Wed Oct 17 04:38:14 CDT 2012
I'd like to have a look at the implementation of iadd in numpy,
but I'm having a real hard time to find the corresponding code.
I'm basically stuck at
https://github.com/numpy/numpy/blob/master/numpy/core/src/multiarray/number.c#L487
Could someone give me a pointer where to find it?
Respectively, could someone point me to some documentation where the
(folder/file) structure of the numpy sources is explained?
Sebastian
On Thu, Sep 6, 2012 at 2:58 PM, Nathaniel Smith <njs@pobox.com> wrote:
> On Thu, Sep 6, 2012 at 1:41 AM, Sebastian Berg
> <sebastian@sipsolutions.net> wrote:
>> Hey,
>>
>> No idea if this is simply not support or just a bug, though I am
>> guessing that such usage simply is not planned.
>
> I think that's right... currently numpy simply makes no guarantees
> about what order ufunc loops will be performed in, or even if they
> will be performed in any strictly sequential order.

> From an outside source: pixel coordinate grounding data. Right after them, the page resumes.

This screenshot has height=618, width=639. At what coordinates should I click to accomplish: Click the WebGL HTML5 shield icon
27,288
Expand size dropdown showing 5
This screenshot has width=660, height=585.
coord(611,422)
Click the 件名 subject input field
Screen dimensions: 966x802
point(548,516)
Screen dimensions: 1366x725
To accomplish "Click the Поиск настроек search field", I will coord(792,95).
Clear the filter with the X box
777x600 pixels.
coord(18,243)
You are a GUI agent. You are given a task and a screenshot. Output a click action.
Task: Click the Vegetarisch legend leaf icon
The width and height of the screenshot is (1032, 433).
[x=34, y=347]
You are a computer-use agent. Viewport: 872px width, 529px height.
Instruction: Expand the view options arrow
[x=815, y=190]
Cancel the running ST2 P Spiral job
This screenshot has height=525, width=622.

In ordinary cases
> this lets it make various optimizations, but it means that you can't
> count on any specific behaviour for the unusual case where different
> locations in the output array are stored in overlapping memory.
>
> Fixing this would require two things:
> (a) Some code to detect when an array may have internal overlaps (sort
> of like np.may_share_memory for axes). Not entirely trivial.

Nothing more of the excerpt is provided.